Knowledge Ecology International
- Formation: 1995
- Founder: Ralph Nadar
- Headquarters: Washington, D.C.
- Website: https://www.keionline.org/

= Knowledge Ecology International =

Knowledge Ecology International (KEI) is a non-governmental organization. It was founded by Ralph Nader in 1995 and was then called Consumer Project on Technology. It deals with issues related to the effects of intellectual property on public health, cyberlaw and e-commerce, and competition policy. It has fought the Microsoft monopoly, the ICANN monopoly, software patents, and business method patents. It has supported free software in government, open access for the Internet, and privacy regulation. KEI works on access to medicines, including a major effort on compulsory licensing of patents. Beginning in 2002, CPTech began to work with Tim Hubbard and others on a new trade framework for medical research and development (R&D).

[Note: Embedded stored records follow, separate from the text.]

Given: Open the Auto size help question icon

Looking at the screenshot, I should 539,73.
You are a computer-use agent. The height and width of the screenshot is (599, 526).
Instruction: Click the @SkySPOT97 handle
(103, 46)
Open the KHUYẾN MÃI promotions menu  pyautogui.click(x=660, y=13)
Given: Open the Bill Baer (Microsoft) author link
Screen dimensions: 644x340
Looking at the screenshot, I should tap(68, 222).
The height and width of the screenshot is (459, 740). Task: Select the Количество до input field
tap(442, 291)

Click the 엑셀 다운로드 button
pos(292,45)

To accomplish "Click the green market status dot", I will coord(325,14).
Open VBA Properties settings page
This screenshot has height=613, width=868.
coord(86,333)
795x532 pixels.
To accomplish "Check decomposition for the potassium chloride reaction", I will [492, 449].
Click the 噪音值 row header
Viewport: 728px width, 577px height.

In 2006, the MacArthur Foundation awarded KEI a MacArthur Award for Creative and Effective Institutions, saying in part:

KEI promotes balanced intellectual property polices in U.S. law and in international agreements and norms. It supports providing reasonable benefits and incentives to creators and owners, while making essential knowledge and goods accessible and affordable to the broadest possible public. It is an effective broker and guide in this increasingly complex debate and one that is sought out worldwide.